Figure 1 graphically shows the research process described above.

Results of activity indicators

The activity indicators analyse the volume of scientific production from an evolutionary perspective of the research field. In Figure 2, it is possible to observe the number evolution of the articles published since 1989, where an exponential growth can be noted.

An indication of the scientific impact of field can be derived by average number of citations an article obtains, in our dataset this was 26.93 times (S.D. 40.59), whereas the median was 13 and the mode 4. Table 1 shows the ten most cited articles in the dataset.

The number of journals in which the articles of the dataset were published was seventy-four, with an average number of citations per journal of 55.84 (S.D. 118.91), confirming a growing interest in this research field. Table 2 shows data about the 15 journals in the dataset that had more than the average number of citations.

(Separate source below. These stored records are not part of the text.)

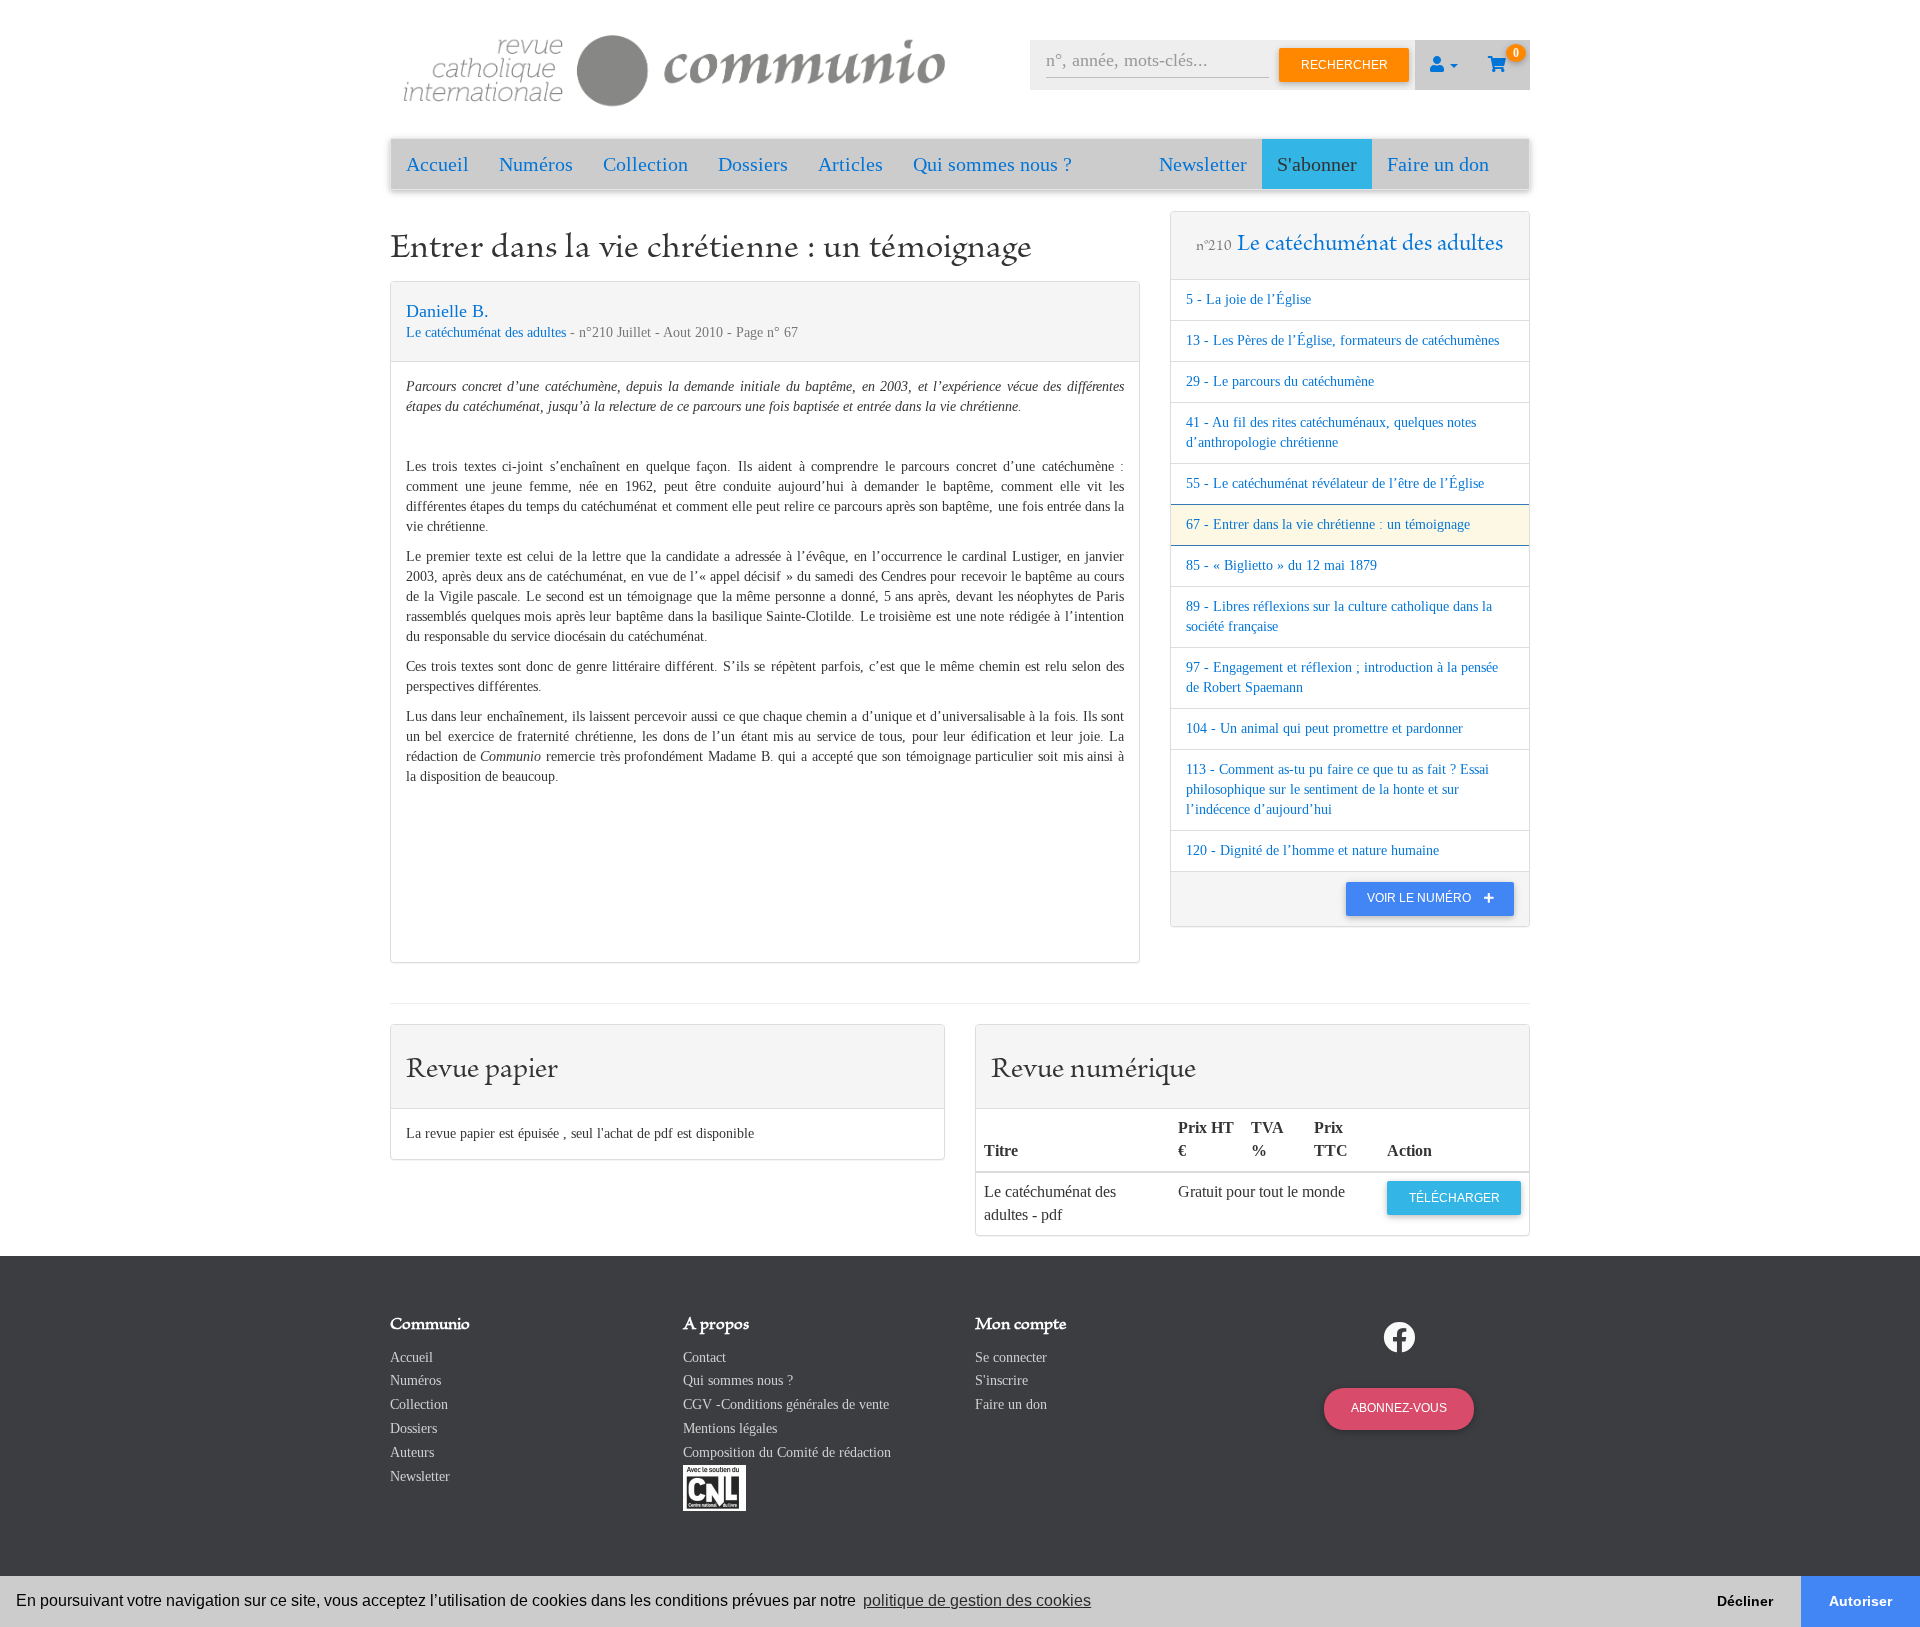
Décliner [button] (1745, 1601)
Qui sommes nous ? (992, 164)
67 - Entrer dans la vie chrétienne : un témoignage (1328, 524)
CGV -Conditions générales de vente (786, 1404)
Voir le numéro (1420, 898)
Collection (645, 164)
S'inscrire (1001, 1380)
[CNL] (714, 1486)
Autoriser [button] (1860, 1601)
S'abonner (1317, 164)
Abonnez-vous (1399, 1408)
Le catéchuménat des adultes (488, 332)
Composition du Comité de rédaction (787, 1452)
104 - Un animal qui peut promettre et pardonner (1324, 728)
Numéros (536, 164)
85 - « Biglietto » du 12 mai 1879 (1281, 565)
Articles (850, 164)
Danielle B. (447, 311)
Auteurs (412, 1452)
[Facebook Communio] (1399, 1338)
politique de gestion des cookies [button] (977, 1600)
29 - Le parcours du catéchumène (1280, 381)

The dataset comprised 308 authors, authoring 155 articles. Among authors, only 13 authored at least 3 articles, and 39 authors exceeded the 50 citations. Tables 3 and 4 show, respectively, the most prolific authors and the most cited authors in the dataset.

Results of Co-citation analysis: articles, journals and authors

This section reports the results of the co-citation analysis of articles, journals and authors.

For the co-citation analysis of the 155 articles, we considered a minimum threshold of 5 citations of a cited reference (Bartolacci et al., 2020), obtaining 72 cited references out of the 10.120 total. Please see Figure 3 (network diagram) and Figure 4 (density diagram) for a visual understanding of this indicator. The following bullet point shows the five most connected references:

  1. Sharma, 2004. An Overview of the Field of Family Business Studies: Current Status and Directions for the Future. Family Business Review, 17(1), 1–36.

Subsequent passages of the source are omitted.